La Guerra de Irak fue tan injusta como injustificada. Innumerables voces autorizadas advirtieron esta contingencia con probada solvencia. Fue inútil. Lo que nadie entendió entonces, ni ahora, es qué pintaba España en “primera fila de combate”. Los gritos de “ilegalidad” eran un clamor popular en todos los rincones del planeta. Países fuera de toda sospecha (Francia y Alemania), que deberían ser una referencia natural, se opusieron a la sinrazón. Y sin embargo España se mantuvo fiel a la barbarie. El PP, liderado por Aznar, llevó a España al ignominioso abismo de la historia.

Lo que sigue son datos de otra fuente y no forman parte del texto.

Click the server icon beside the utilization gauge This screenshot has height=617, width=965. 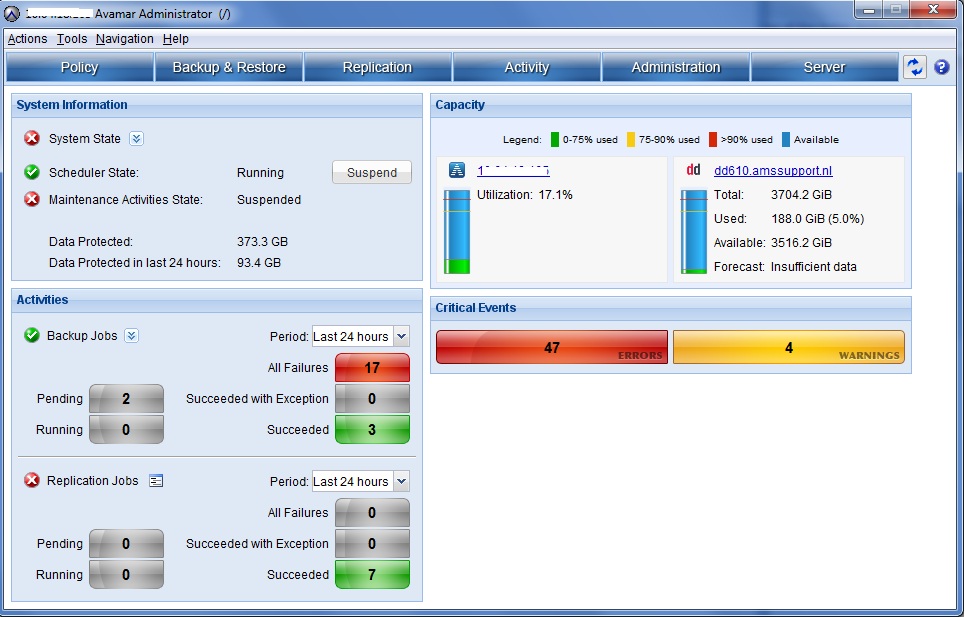[457, 169]
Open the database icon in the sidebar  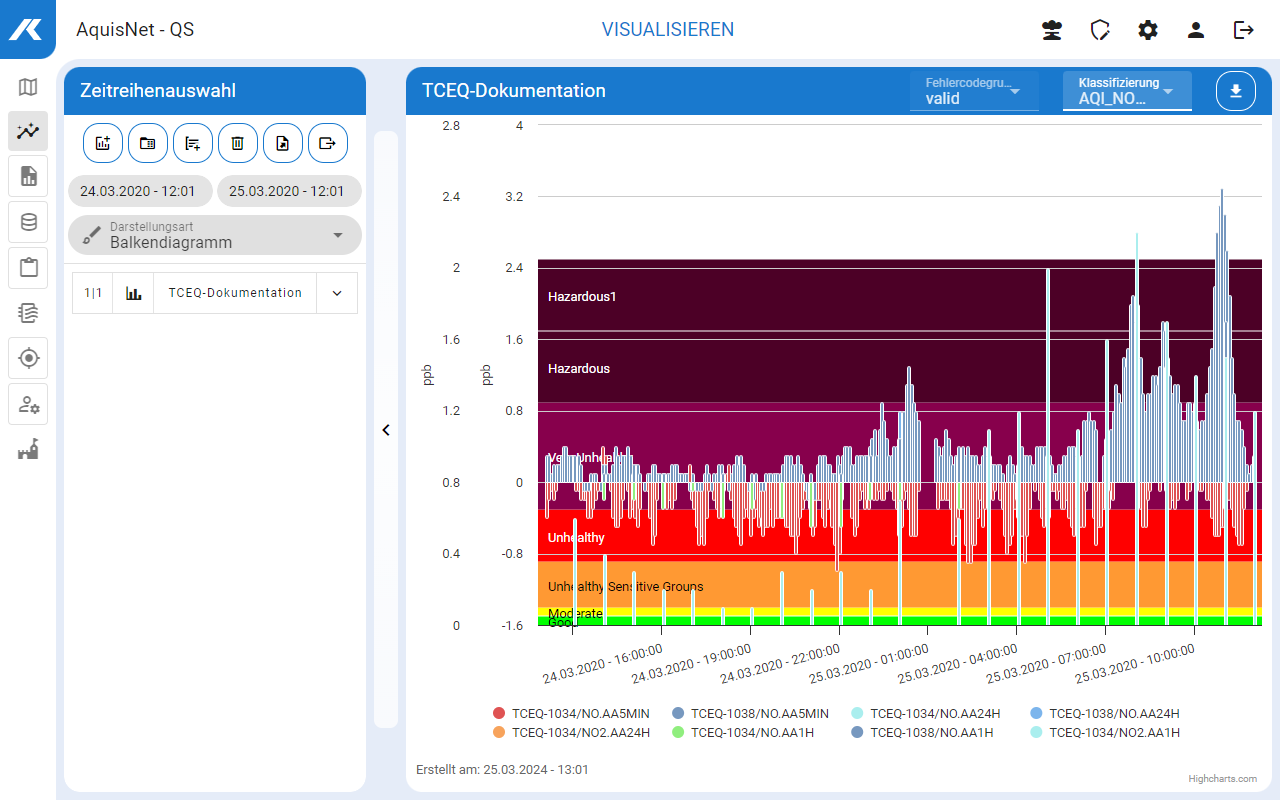tap(28, 222)
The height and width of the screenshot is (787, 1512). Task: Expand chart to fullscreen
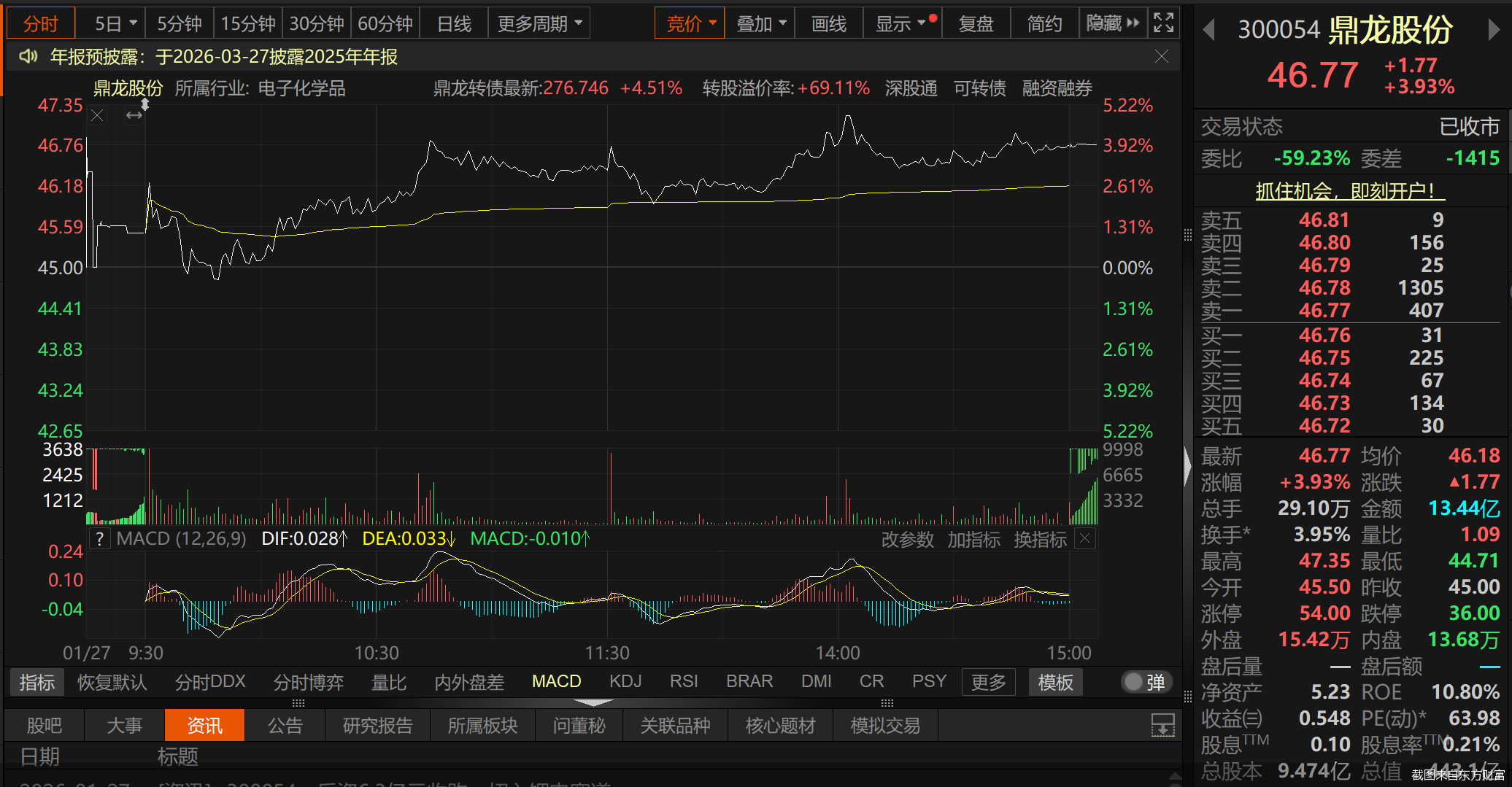pos(1163,22)
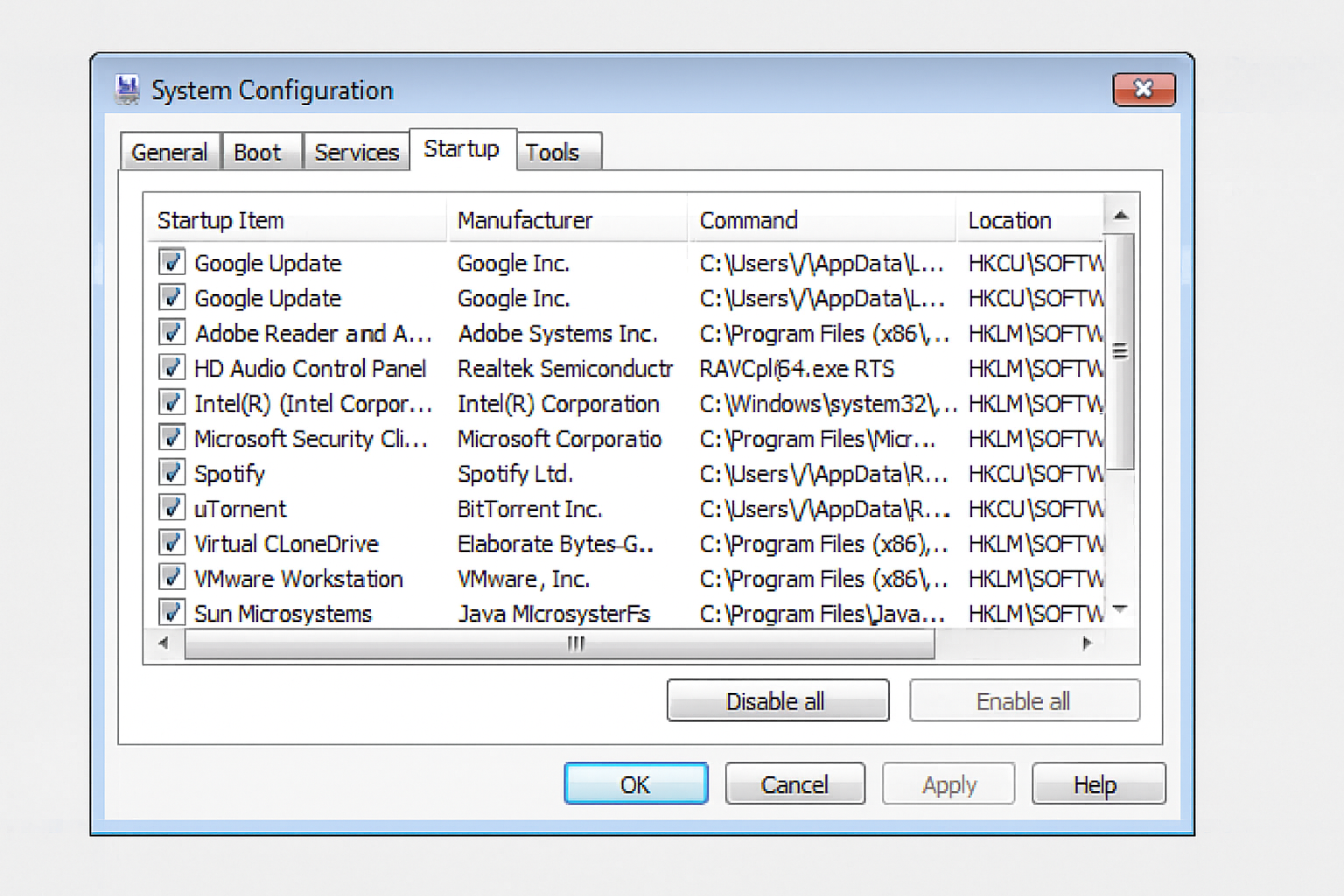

Sus diputados (incluido el de Ceuta), levantando sus brazos, y aplaudiendo alborozados, nos empujaron a todos hacia el horror. Ahí seguimos.
La guerra de Irak aún no ha terminado. No terminará (no debe terminar) hasta que no se depuren todas las responsabilidades. En este ámbito se ha producido una novedad muy significativa ante la que nadie puede permanecer ajeno. El llamado “Informe Chilcot”, elaborado por una Comisión de Investigación británica, ha certificado oficialmente lo ya en su día parecía una evidencia: el motivo de la guerra (la existencia de armas de destrucción masiva) era falso; no se agotaron todas las vías pacíficas para resolver el conflicto; se desoyó alevosamente al Consejo de Seguridad de la ONU; y se manipuló intencionadamente a la opinión pública. Dicho de otro modo se vulneró la legalidad internacional para declarar una guerra innecesaria que ha producido millones de víctimas.
A falta de la correspondiente sentencia judicial del tribunal competente, se puede afirmar que los autores de aquella matanza son criminales de guerra. Entre ellos figura en un lugar destacado (porque así lo quiso) quien presidia el Gobierno de España convirtiendo a nuestro país en un paradigma de maldad.
La asunción de responsabilidades es la piedra angular sobre la que descansa nuestro modelo de sociedad. La impunidad es incompatible con la democracia. Los principios, por definición, son inmutables, universales e intemporales; si no, son intereses, más o menos amplios, pero intereses al fin y al cabo. Y las pruebas son contundentes y concluyentes. Se vulneró la ley de manera consciente con resultado de muerte (masiva). Y un delito de esta magnitud debe ser juzgado. No es lícito intentar zafarse de las responsabilidades agarrándose a eufemismos y vaguedades, o esgrimiendo el paso del tiempo como obsceno eximente.
Cuando las calles se llenaban de gente decente diciendo “No a la guerra”, procurando frenar el desastre, el PP capitaneado por Aznar, se jactaba de su “valentía” y de su “sentido de estado”, mientras nos insultaba y despreciaba con repugnante soberbia. La verdad los ha desnudado. Ahora ya no les queda ni vergüenza. Pero no es suficiente, en una comunidad civilizada los crímenes se saldan en los tribunales de justicia.